De scènes en scènes, « Xtrem Fusion » affute son style et commence à se faire un nom au-delà de l’univers du hip-hop camerounais. En 2010, le groupe devient champion du Cameroun du Malta Guinness street dance Africa et arrache par cette victoire son billet d’avion pour aller représenter le Cameroun à la compétition MaltaGuinness street dance panafricanchampionship à Accra au Ghana.
Ce concours est un tremplin pour le groupe et, surtout, une vitrine exceptionnelle qui va contribuer pour beaucoup à faire connaître le groupe au-delà du petit cercle des arts urbains de Yaoundé. On les voit partout dans les médias spécialisés ou non, les groupies deviennent hystériques à leur passage.
On les voit au Festival international de danses et percussions « Abok I Ngomma » et sur des grandes scènes à travers le monde. Comme en 2012, lorsqu’ils iront une fois de plus représenté le Cameroun au Festival « Danse l’Afrique Danse » au Théâtre de Soweto à Johannesburg en Afrique du Sud.
Le tour du monde en dansant
Raconté ainsi, on pourrait croire que le parcours de lacompagnie a toujours été une promenade de santé. Penser ainsi c’est oublier l’environnement, la précarité dans laquelle les artistes, même les plus talentueux, évoluent au Cameroun.
Il y a pourtant 25 ans que le mouvement hip-hop s’installait au Cameroun malgré le temps qui passe, de nombreux jeunes évoluent sans un réel encadrement (coaching, atelier, rencontre professionnelle, etc).
Sans oublier les problèmes qui peuvent survenir au sein même du groupe. En effet, Ils ont beau être des amis d’enfance, chacun à son caractère. Si Michel Ateba et Blaise Etemé passent facilement pour rieurs, toujours prêts à sortir blagues sur blagues pour mettre l’ambiance, Mario Pounde reconnait qu’il se prend parfois trop au sérieux.
« Je suis quelqu’un de très sociable, j’aime être avec les copains, mais quand il s’agit du travail, je me donne à fond »,dit-il d’un ton calme. Alexandre Ayissi est souvent en retard aux entrainements, une attitude que ses amis déplorent. « Bon, c’est vrai que je suis souvent en retard, mais quand je suis là, je bosse dur ; tout le monde le sait », se défend-il.
Pour éviter les conflits comme il peut en avoir dans tout groupe de personnes, les danseurs dont la moyenne d’âge est de 27 ans, ont choisi de fonctionner comme une association.

(INFORMATIONS AFFICHÉES):
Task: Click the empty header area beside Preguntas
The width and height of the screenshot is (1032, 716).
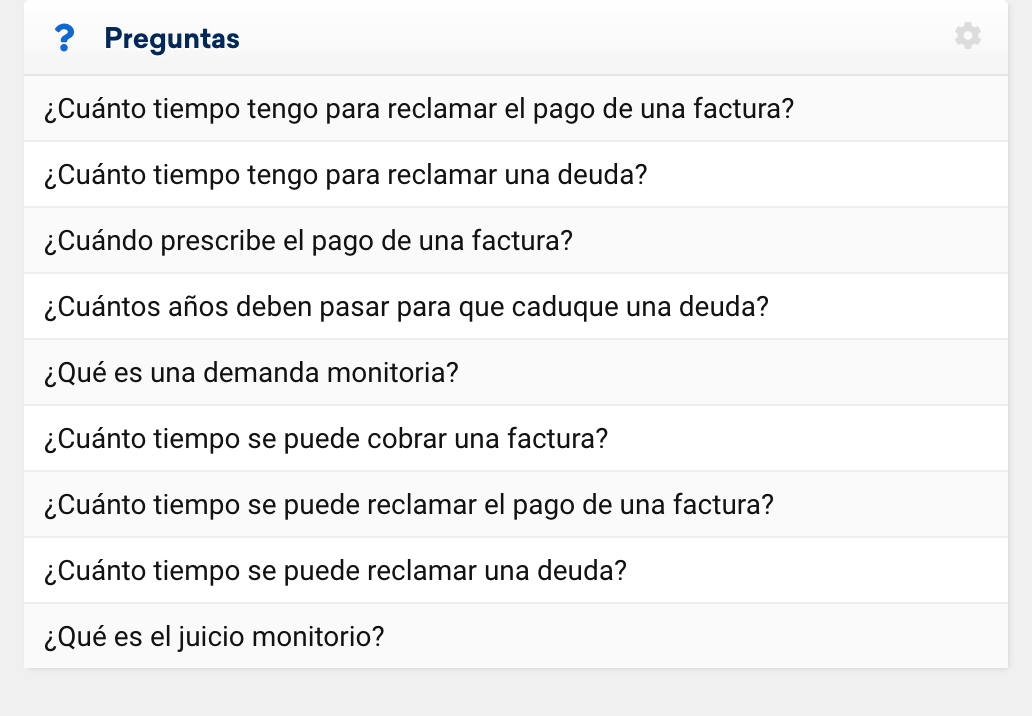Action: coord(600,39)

(CONSIGNES):
[1] Indiquez, pour chaque affirmation, si elle concorde avec l'extrait du document. Répondez par oui ou non et citez à l'identique les mots décisifs du texte.
(a) En 2010, le groupe est devenu champion du Cameroun du Malta Guinness street dance Africa.
(b) Le mouvement hip-hop s'est installé au Cameroun il y a 15 ans.
(c) La moyenne d'âge des danseurs est de 30 ans.
[2] Renvoyez mot pour mot le passage de l'extrait du document qui va de « Le tour du monde » à « rencontre professionnelle, etc). ».
[3] Relevez, s'il vous plaît, tous les noms de personnes cités dans l'extrait du document.

(SOLUTIONS):
[1]
(a) Oui : « En 2010, le groupe devient champion du Cameroun du Malta Guinness street dance Africa »
(b) Non : « Il y a pourtant 25 ans que le mouvement hip-hop s’installait au Cameroun »
(c) Non : « les danseurs dont la moyenne d’âge est de 27 ans »

[2]
Le tour du monde en dansant
Raconté ainsi, on pourrait croire que le parcours de lacompagnie a toujours été une promenade de santé. Penser ainsi c’est oublier l’environnement, la précarité dans laquelle les artistes, même les plus talentueux, évoluent au Cameroun.
Il y a pourtant 25 ans que le mouvement hip-hop s’installait au Cameroun malgré le temps qui passe, de nombreux jeunes évoluent sans un réel encadrement (coaching, atelier, rencontre professionnelle, etc).

[3] Michel Ateba, Blaise Etemé, Mario Pounde, Alexandre Ayissi